The Czech Education Ministry is planning adjustments to the foreign language curriculum for Czech schools, reducing the options for a second foreign language to just three languages, and bringing forward the compulsory grade to start learning languages. According to Education Minister Mikulas Bek (STAN), speaking on TV Nova yesterday, the changes are necessary to maintain continuity in secondary schools.
According to the new framework curriculum (RVP), which the Ministry of Education introduced in January, pupils will only have a choice of German, French and Spanish for their second language. Russian, Italian, and other languages will disappear from the offer.
At the same time, all children will start learning English from the first grade of primary school, whereas now they must do so by third grade at the latest. The second foreign language will be compulsory from the seventh grade at the latest, brought forward from the eighth grade at the latest.
According to Bek, the current system is not effective.
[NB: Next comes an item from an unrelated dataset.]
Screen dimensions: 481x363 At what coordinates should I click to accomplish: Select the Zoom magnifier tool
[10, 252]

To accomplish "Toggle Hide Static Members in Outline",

He also said that other languages will not disappear from schools entirely; schools will still be able to offer them as facultative.
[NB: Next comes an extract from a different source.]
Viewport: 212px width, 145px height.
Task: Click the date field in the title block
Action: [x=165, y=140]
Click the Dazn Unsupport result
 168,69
According to the new RVP, the language level that pupils should reach in English by the end of the ninth grade will increase from A2 to B1. “I think this is necessary,” said Bek. “It is absolutely unacceptable that we should say in the future that Czech children will have a competitive disadvantage against their peers from the Baltics and Germany.”
According to a survey commissioned by the Education Ministry, English language learning in the Czech Republic is at a lower level than is usual across northern Europe, Germany and France, Bek noted.
The new curriculum will be compulsory in the first and sixth grades of primary schools in the Czech Republic from September 2027, and in all grades from September 2031.
Changes in the second foreign language curriculum will take effect later, with the ministry approving a delay of their implementation. Schools will have to offer the second foreign language on a compulsory basis from at least the seventh grade by September 2034.